* **TEXT SHOWN**
An objective function allows RPL [I-D.ietf-roll-rpl] to select paths that are best in terms of a given routing metric or select paths that meet certain constraints in terms of the routing metric. RPL achieves this goal by selecting the parent among the alternate parents as dictated by that objective function. For example, if an RPL instance uses an objective function that minimizes hop-count, RPL will select paths with minimum hop count.

The nodes running RPL might use a number of metrics to describe a link or a node [I-D.ietf-roll-routing-metrics] and make it available for route selection. A metric can be used by different objective functions to optimize or constrain the metric in different ways.

This specification describes MRHOF, an objective function for RPL. MRHOF uses hysteresis while selecting the path with the smallest metric value. The path with the minimum cost has different property depending on the metric used for path selection. For example, the use of MRHOF with the latency metric allows RPL to find stable minimum-latency paths from the nodes to a root in the DAG instance. The use of MRHOF with the ETX metric allows RPL to find the stable minimum-ETX paths from the nodes to a root in the DAG instance.

* **DATA**
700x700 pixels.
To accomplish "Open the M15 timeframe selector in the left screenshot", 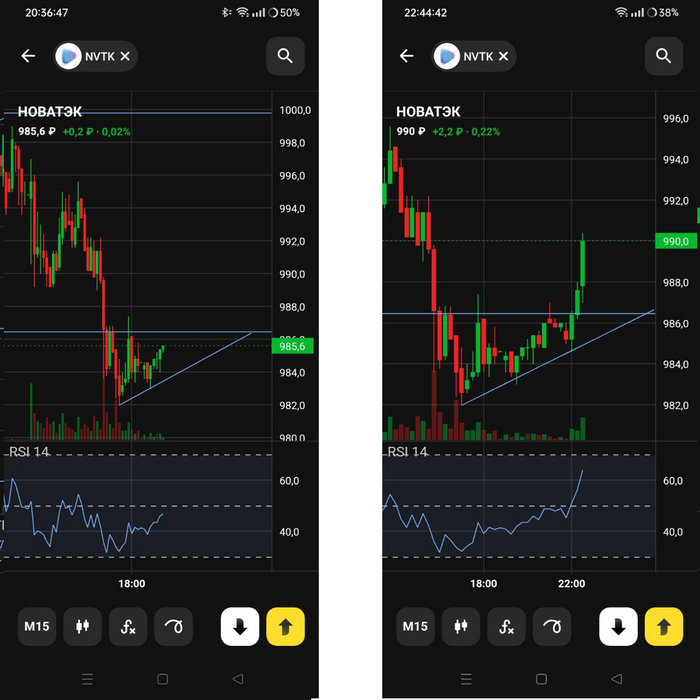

* **WHAT IS NEEDED**
Print the RPL objective function text word for word, from its first sentence to its last.

* **EXERCISE RESULT**
An objective function allows RPL [I-D.ietf-roll-rpl] to select paths that are best in terms of a given routing metric or select paths that meet certain constraints in terms of the routing metric. RPL achieves this goal by selecting the parent among the alternate parents as dictated by that objective function. For example, if an RPL instance uses an objective function that minimizes hop-count, RPL will select paths with minimum hop count.

The nodes running RPL might use a number of metrics to describe a link or a node [I-D.ietf-roll-routing-metrics] and make it available for route selection. A metric can be used by different objective functions to optimize or constrain the metric in different ways.

This specification describes MRHOF, an objective function for RPL. MRHOF uses hysteresis while selecting the path with the smallest metric value. The path with the minimum cost has different property depending on the metric used for path selection. For example, the use of MRHOF with the latency metric allows RPL to find stable minimum-latency paths from the nodes to a root in the DAG instance. The use of MRHOF with the ETX metric allows RPL to find the stable minimum-ETX paths from the nodes to a root in the DAG instance.